Mohammed ibn Musa al-Khowarizmi
He was the most illustrious of the Arab mathematicians circa 780-850. He was court astronomer and was a scholar at the House of Wisdom. He had two books: one on arithmetic and one on algebra. His work introduced Europe to Hindu numerals and algebraic approach to mathematics. He uses zero in his books. Did not accept negative numbers. He, along with other Arabs, accepted irrational roots from quadratic equations.
Ptolemy VII
He was the victor in a power struggle in 146 BC. He banished from Egypt, so also from Alexandria, all scientists and scholars who had not demonstrated their loyalty to him. This causes Alexandria to lose the primacy that it had once held over leading Eastern centers of learning.
Liu Hui
He wrote a commentary on the Nine Chapters, which is the most important of all ancient work, studied by generation after generation for more than a thousand years. He had a value for pi of 3.14159.
Pell Equation
Mistakenly named after John Pell, though credit should really be given to Lord Brouncker for authoring the method of solution for The Cattle Problem of Archimedes.
Anicius Boethius
On of the few Roman mathematicians. He is characterized as "the last of the Romans and the first of the Scholastics." He held a number of political positions, the height of his power was in 522 when he became Master of the Offices (Prime Minister). He wrote The Consolation of Philosophy while he was in prison waiting execution. He copied Elements, and Intoductio Arithmeticae into De Institutione Arithmetica. It was his efforts that the Middle Ages came to know the principles of formal arithmetic. The last known edition was published in Paris in 1521.
Hypatia
She was the first prominent female mathematician. She lectured at the Museum on mathematics and philosophy, which were well attended. Though she was well liked by students - pagan or Christian - because of her pagan beliefs, she was waylaid by a mob of religious zealot. She was slashed by sharp oyster shells, and torn limb from limb, her remains set on fire. Her death marked the end of the long and glorious history of Greek mathematicians.
Roman Mathematics
They had a decline of mathematical activity and originality. Their chief concern was the application of arithmetic and geometry to impressive engineering projects: viaducts, bridges, roads, public buildings, and land surveys.

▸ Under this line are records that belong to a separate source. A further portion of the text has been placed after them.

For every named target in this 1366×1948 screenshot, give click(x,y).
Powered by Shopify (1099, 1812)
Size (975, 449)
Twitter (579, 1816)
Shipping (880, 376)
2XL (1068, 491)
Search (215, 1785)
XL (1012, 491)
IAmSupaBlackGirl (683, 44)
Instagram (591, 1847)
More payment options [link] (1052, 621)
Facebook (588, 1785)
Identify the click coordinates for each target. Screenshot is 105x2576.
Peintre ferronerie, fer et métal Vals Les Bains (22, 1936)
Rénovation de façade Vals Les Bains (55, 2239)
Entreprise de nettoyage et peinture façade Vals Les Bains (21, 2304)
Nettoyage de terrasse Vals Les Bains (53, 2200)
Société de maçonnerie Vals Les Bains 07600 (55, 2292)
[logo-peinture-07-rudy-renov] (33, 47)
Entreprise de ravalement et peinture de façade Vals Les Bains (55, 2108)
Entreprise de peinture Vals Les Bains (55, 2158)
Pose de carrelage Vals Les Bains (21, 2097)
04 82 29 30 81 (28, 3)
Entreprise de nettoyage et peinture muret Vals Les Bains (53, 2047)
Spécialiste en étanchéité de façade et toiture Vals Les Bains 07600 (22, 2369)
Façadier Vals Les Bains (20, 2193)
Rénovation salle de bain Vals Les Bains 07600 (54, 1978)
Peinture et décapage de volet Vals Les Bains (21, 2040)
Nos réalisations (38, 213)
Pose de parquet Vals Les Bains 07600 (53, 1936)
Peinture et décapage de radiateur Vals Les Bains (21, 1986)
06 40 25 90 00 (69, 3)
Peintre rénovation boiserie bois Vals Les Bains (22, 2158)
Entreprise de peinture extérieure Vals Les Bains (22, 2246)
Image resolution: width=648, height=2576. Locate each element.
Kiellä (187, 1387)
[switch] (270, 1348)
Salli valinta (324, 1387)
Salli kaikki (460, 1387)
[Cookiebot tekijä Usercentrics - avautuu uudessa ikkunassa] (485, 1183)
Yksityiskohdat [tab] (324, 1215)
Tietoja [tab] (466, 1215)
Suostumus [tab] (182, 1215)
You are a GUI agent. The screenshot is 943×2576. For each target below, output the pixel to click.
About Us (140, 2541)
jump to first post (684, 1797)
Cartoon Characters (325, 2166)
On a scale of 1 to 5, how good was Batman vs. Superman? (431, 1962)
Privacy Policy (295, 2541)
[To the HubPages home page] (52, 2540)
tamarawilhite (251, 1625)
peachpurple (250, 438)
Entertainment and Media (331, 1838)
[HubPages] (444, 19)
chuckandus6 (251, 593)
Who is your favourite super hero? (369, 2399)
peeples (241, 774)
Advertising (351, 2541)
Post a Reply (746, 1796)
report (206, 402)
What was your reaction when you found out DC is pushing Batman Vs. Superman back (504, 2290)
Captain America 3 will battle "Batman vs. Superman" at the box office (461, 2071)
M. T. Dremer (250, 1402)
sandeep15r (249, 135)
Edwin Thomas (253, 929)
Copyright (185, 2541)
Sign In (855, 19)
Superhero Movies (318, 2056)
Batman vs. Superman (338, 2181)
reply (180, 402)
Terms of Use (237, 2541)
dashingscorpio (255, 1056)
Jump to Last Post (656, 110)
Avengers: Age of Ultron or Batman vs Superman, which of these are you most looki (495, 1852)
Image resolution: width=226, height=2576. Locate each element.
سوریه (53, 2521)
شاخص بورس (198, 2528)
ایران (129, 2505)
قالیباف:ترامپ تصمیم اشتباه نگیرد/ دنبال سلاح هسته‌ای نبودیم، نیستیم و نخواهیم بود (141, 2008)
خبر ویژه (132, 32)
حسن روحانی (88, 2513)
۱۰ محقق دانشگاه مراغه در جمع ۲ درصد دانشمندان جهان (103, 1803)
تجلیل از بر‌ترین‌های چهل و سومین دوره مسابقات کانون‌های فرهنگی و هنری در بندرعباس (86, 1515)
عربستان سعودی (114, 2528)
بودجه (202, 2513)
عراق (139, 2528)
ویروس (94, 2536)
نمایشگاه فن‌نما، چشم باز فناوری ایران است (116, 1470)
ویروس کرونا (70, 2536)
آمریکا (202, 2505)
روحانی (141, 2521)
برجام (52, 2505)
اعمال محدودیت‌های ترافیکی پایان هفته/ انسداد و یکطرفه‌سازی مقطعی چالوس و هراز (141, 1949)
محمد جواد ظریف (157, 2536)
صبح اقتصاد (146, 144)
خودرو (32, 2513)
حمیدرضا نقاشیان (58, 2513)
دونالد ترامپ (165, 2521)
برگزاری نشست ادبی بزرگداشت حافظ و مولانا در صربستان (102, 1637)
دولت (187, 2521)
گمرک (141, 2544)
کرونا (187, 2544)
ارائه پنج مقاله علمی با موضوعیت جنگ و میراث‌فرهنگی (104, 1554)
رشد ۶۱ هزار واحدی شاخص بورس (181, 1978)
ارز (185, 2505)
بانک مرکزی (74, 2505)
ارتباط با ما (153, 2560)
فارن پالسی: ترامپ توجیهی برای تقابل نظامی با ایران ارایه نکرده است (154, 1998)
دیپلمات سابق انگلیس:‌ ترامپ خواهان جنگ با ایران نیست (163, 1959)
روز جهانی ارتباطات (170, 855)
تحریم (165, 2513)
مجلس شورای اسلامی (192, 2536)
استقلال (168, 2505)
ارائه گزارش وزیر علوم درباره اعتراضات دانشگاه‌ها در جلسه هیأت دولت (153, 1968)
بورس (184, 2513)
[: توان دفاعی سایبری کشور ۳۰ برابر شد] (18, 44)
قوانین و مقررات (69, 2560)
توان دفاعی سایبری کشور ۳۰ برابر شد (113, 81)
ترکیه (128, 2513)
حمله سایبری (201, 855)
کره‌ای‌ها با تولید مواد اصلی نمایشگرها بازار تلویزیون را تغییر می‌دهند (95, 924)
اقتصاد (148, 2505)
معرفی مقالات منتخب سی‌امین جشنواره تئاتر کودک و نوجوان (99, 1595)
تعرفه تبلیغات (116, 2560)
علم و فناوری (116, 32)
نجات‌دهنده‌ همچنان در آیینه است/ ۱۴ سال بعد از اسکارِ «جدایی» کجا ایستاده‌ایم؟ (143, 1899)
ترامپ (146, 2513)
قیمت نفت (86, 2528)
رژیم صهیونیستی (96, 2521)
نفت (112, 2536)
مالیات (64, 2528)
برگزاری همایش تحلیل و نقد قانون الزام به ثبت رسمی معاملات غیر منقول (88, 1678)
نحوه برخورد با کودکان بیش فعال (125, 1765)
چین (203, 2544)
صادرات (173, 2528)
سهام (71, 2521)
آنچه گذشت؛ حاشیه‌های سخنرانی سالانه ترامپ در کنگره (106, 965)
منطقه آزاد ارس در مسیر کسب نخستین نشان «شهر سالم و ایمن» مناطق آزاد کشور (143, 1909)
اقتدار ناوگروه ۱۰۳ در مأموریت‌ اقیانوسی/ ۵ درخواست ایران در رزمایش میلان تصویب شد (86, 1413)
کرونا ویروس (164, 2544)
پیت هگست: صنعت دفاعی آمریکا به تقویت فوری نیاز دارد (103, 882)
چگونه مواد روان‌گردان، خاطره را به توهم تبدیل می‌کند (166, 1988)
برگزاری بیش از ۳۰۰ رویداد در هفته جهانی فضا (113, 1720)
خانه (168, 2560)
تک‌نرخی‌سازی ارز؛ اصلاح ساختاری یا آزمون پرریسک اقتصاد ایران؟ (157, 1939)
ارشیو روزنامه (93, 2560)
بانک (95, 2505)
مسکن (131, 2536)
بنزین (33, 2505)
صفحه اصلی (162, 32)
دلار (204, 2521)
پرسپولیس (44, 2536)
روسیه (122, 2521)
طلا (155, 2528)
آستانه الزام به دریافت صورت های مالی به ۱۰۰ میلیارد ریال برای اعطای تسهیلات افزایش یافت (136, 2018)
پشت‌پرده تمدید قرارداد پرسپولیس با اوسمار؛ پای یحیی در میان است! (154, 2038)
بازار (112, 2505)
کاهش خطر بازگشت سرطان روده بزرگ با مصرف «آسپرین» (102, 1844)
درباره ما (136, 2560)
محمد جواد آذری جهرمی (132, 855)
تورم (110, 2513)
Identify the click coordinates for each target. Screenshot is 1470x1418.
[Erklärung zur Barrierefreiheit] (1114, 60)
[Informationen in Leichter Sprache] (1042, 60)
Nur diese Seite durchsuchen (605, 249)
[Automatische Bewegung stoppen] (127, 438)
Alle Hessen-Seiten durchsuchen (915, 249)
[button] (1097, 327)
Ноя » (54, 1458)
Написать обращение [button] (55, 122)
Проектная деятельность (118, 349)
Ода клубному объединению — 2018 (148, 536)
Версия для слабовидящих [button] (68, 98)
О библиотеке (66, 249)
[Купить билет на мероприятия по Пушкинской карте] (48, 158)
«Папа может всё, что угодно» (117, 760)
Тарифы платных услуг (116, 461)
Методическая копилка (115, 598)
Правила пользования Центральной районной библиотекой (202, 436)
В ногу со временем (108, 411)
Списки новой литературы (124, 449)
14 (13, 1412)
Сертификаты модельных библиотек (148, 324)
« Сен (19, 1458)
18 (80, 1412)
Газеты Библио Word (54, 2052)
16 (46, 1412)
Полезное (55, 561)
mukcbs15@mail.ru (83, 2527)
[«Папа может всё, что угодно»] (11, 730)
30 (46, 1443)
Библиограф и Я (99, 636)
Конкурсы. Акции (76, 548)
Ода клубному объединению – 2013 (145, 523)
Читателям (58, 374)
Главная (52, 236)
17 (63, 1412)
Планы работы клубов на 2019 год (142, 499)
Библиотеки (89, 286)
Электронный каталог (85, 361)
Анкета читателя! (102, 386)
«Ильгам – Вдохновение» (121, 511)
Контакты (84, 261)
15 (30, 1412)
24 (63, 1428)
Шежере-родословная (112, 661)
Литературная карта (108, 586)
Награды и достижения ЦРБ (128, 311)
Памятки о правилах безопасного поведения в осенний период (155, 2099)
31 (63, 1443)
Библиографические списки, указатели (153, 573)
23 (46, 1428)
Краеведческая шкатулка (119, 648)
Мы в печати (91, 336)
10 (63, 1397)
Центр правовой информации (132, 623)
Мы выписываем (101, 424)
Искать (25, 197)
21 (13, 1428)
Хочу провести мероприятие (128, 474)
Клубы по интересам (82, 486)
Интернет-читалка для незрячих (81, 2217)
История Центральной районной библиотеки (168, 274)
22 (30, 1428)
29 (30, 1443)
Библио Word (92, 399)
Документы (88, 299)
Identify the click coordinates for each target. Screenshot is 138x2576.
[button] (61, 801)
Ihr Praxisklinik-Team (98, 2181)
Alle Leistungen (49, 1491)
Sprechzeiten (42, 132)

Nine Chapters on the Mathematical Art
This marks the beginning of the mathematical tradition in China. The date and origin is unknown, but it represents the collective effort of many mathematical minds over several centuries.
Christianity
This religious group was the scapegoat of the Roman empire for many years until, in the fourth century, a Roman emperor, Constantine the Great (312 AD), was Christian. It was in 392 when Emperor Theodosius closed all pagan temples and forbid any pagan practices that the empire was officially Christian. Greek learning was identified with paganism, and Christians looted libraries and pagan temples, including the Museum.
House of Wisdom
This was set up by Caliph al-Ma'mun. It was comaparble to the Museum. An intense effort was made to acquire Greek manuscripts in order to translate them into Arabic.
Cattle of the Sun Problem
This wasn't solved until 1965 using a computer, though the problem was proposed by Archimedes. It has 206,545 digits.
Ancient Chinese Mathematics
We do not have a lot of information about this, apart from practical problems connected with everyday life. However we do know that they had the Pythagorean theorem long before the Pythagoreans did.